Besitz und Haltereigenschaft am Fahrzeug und Aktivlegitimation für Schadensersatzanspruch

Der Kläger beantragte für das Berufungsverfahren Prozesskostenhilfe, die ihm das OLG verwehrte mit Hinweis, darauf, dass es keine hinreichenden Aussichten auf Erfolg der Berufung sah. Dabei stellte das OLG darauf ab, dass das Eigentum des Klägers an dem BMW, für den er Schadensersatz aufgrund von Schäden anlässlich des streitgegenständlichen Unfallereignisses begehrte, nicht feststellbar sei.

Die Eintragung des Klägers in dem rumänischen Fahrzeugschein würde lediglich seine Haltereigenschaft dokumentieren, aber keinen Rückschluss auf sein Eigentum an dem Fahrzeug zulassen. Halter des Kfz sei derjenige, der es für eigene Rechnung in Gebrauch habe und die Verfügungsgewalt darüber besitze. Nicht entscheidend sei, wer Eigentümer sei.
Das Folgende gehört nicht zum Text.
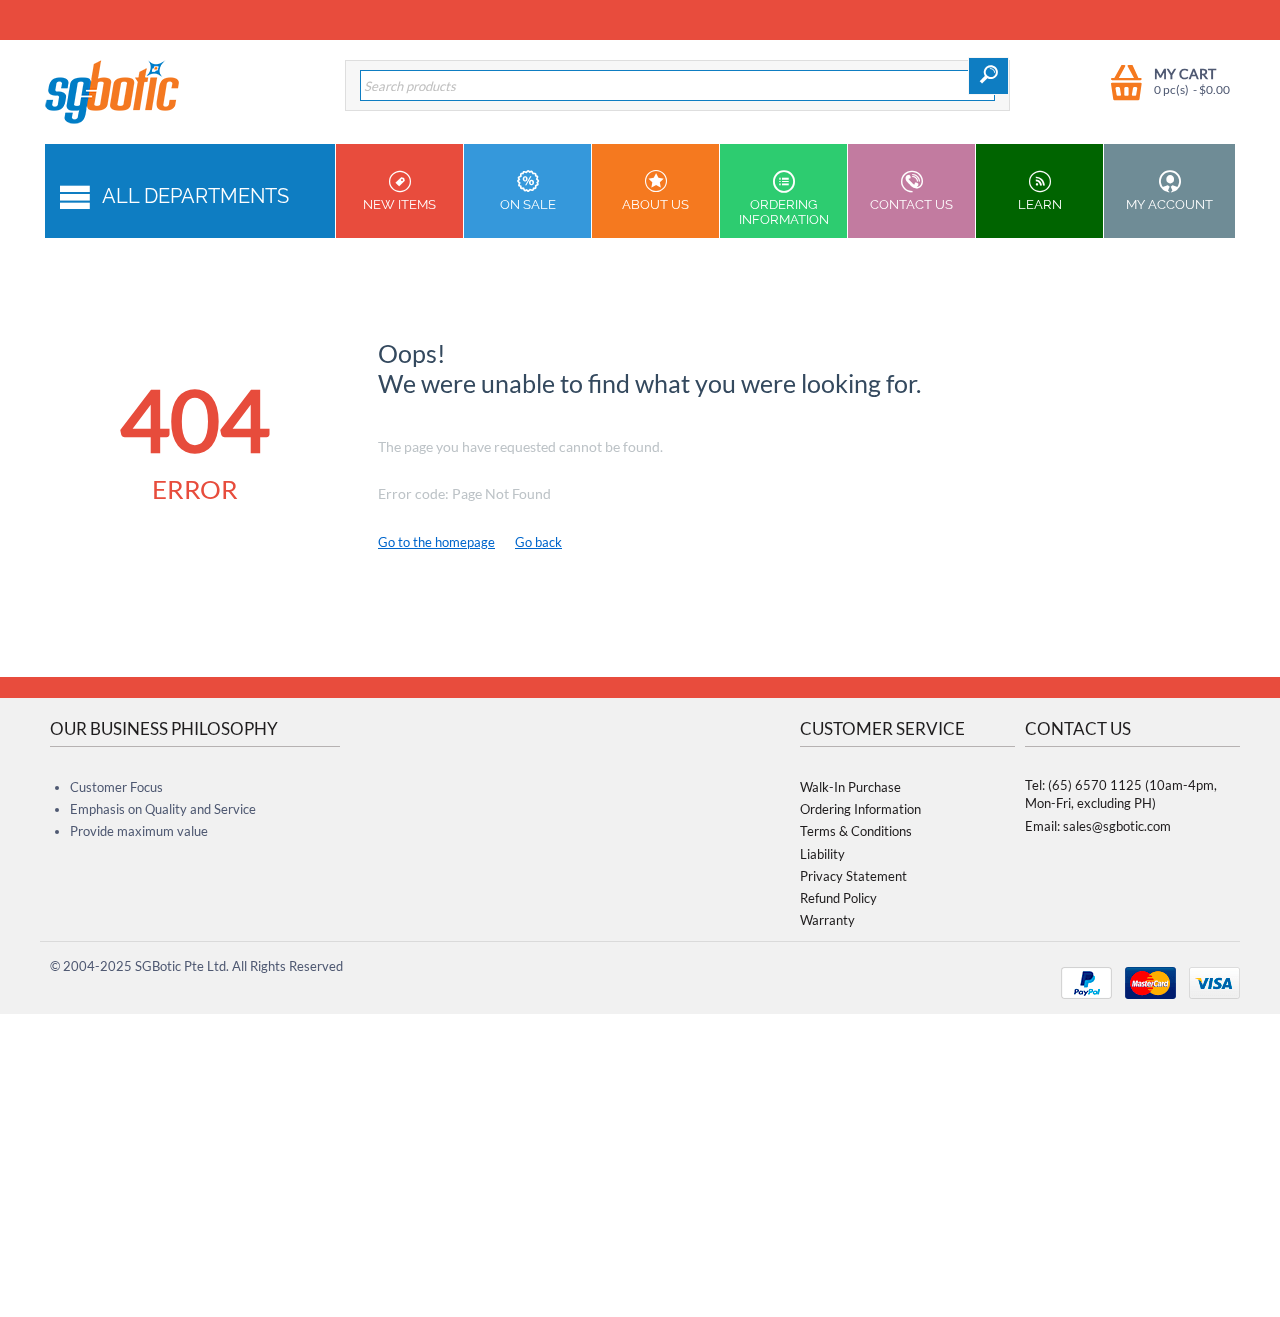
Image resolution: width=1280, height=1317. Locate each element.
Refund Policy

Für die Bestimmung des Halters käme es nur auf die wirtschaftliche Betrachtung an, mithin auf die Intensität der tatsächlichen (wirtschaftlichen) Beziehung zum Fahrzeug. Da ein Auseinanderfallen von Halter- und Eigentümerstellung bei Fahrzeugen nicht untypisch sei (Anm.: so z.B. bei Leasing oder bei bankfinanzierten Fahrzeugen durch Sicherungsübereignung), könne aus der Haltereigenschaft nicht auf die Eigentümerstellung geschlossen werden.

Auch könne sich der Kläger nicht mit Erfolg auf die Vermutung des § 1006 BGB (Besitz streitet für Eigentum) berufen, die vom Anspruchsgegner widerlegt werden müsste. Zwar spräche die Sachherrschaft für den (unmittelbaren) Besitz am Fahrzeug, wenn der Kläger von der herbeigerufenen Polizei mit Fahrzeug und Fahrzeugschlüssel festgestellt worden sei und er sogar später das Sachverständigengutachten zur Feststellung des Schadens am Fahrzeug beauftrage.  Bestreitet in diesem Fall der Prozessgegner den Rechtserwerb, obläge dem Besitzer eine sekundäre Behauptungslast zu den Umständen des Eigentumserwerbs (KG, Urteil vom 30.08.2010 – 12 U 175/09 -). Der Kläger müsste daher die Umstände seines Besitz- und Eigentumserwerbs konkret und schlüssig vortragen, da ohne diesen Vortrag dem Gegner, der außerhalb des Geschehensablaufs stünde, von vornherein jede Möglichkeit des Gegenbeweises genommen würde (OLG Hamm, Beschluss vom 01.02.2012 – 9 U 238/12 -).  Hierzu ermangele es vorliegend an jeglichen Vortrag des Klägers, obwohl die fehlende Aktivlegitimation schon beklagtenseits erstinstanzlich gerügt wurde und der Klägervertreter sogar nach mündlicher Erörterung vor dem Landgericht die Flucht in die Säumnis angetreten ist und ein Versäumnisurteil gegen sich ergehen ließ (gegen welches er dann Einspruch einlegte, ohne weitergehend zur Aktivlegitimation im dargelegten Sinne vorzutragen) und lediglich den Fahrzeugschein vorlegte. In Ermangelung dieses notwendigen Vortrages nach dem Bestreiten der Beklagtenseite war nicht festzustellen, dass der Kläger Eigentümer des BMW war und konnte er damit keine dem Eigentümer zustehenden Schadenersatzansprüche geltend machen.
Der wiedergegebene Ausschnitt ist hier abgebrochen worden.